A présent, les organisations syndicales démoralisent les travailleurs en les isolant, dépôt par dépôt, afin de fragiliser le mouvement. Jamel Abdelmoumni, délégué central Transdev Île-de-France pour Sud-Rail, déclare: « La stratégie de la direction est d’abord de jouer le pourrissement, en essayant d’essouffler le mouvement. Puis, de trouver des accords au cas par cas afin de faire reprendre le travail aux plus précaires ».

Mais en fait, cette stratégie de la direction bien décrite par Sud-Rail est mise en œuvre par les directions syndicales elles-mêmes.

A Sénart, un protocole a été signé par deux organisations syndicales sur trois. Le lundi 11 octobre, une réunion pour le dépôt de Vaux-le-Pénil s’est tenue à la Cité administrative de Melun. Le mardi 12 octobre, c’est au tour de Marne-la-Vallée, toujours en présence de l’Inspection du travail. Pour Vulaines-sur-Seine, deux rendez-vous sont programmés – l’un ce mardi 12 octobre, l’autre le 14, sans médiateur cette fois. Sur les autres dépôts en lutte à Fontainebleau, Melun et Marne le Vallée, les syndicats poursuivent les négociations.

Alors que la grève de Transdev a commencé début septembre, les syndicats l’ont isolée des luttes à Lyon, `à Aix-Marseille, ou à Chambéry, et surtout de leurs frères et sœurs de classe à l’international. Au Royaume-Uni, les chauffeurs routiers ont fait grève une journée au mois d’août pour protester contre l’allongement des heures de travail, les bas salaires, les conditions intolérables et les conséquences d’une crise de recrutement et de rétention qui a causé une pénurie de 100.000 chauffeurs. En prévision de la grève, l’armée britannique a été placée en état d’alerte.
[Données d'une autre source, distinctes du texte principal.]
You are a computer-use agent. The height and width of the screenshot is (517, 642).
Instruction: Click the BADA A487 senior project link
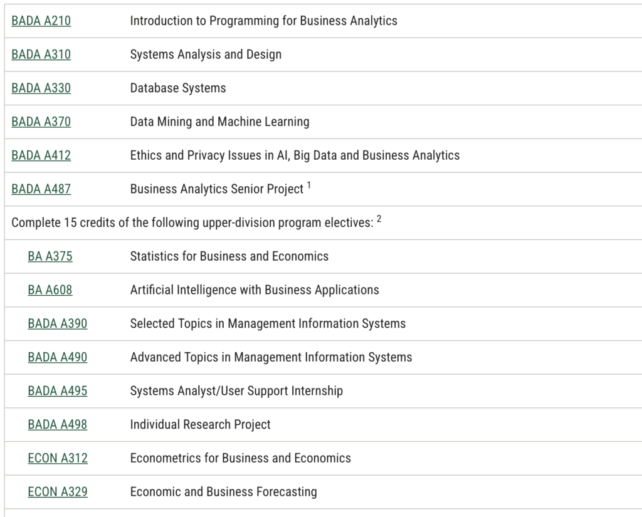[41, 189]

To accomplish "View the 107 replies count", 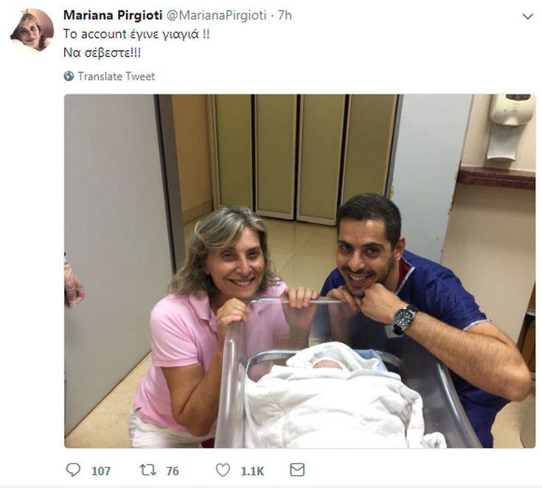I will coord(101,471).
Pour lever le diktat des appareils syndicaux sur la grève, et mobiliser plus largement les travailleurs en soutien contre les menaces de l’appareil d’État, il faut lutter pour établir des comités de base sur les dépôts en lutte et les autres lieux de travail. Les grévistes Transdev disposent d’un soutien puissant à travers la France et à l’échelle internationale. Mais pour unifier et mobiliser ce soutien, les travailleurs ne peuvent pas laisser l’initiative aux appareils syndicaux.

Le mouvement des « gilets jaunes », organisé sur les réseaux sociaux et suivi par la pandémie, a discrédité les organisations syndicales, qui ont collaboré à la reprise du travail et à la réouverture des écoles dans des conditions de danger mortel. La classe dirigeante elle-même n’est plus sûre de la capacité des appareils syndicaux à contenir la grève et à imposer la reprise du travail aux salariés. C’est pour cela que ses représentants font appel de plus en plus à la police et à l’armée.

C’est un avertissement de l’incompatibilité de l’ordre capitaliste avec les luttes des travailleurs pour défendre leurs acquis sociaux et leurs droits démocratiques et se protéger du coronavirus. Il est essentiel d’organiser les travailleurs indépendamment des syndicats pour briser les attaques sociales menées contre les travailleurs, déjouer les menaces de répression qui pèsent sur eux, et imposer une stratégie scientifique pour stopper la pandémie et éradiquer le virus. Ceci implique de forger l’unité de la classe ouvrière internationale dans la lutte pour le socialisme.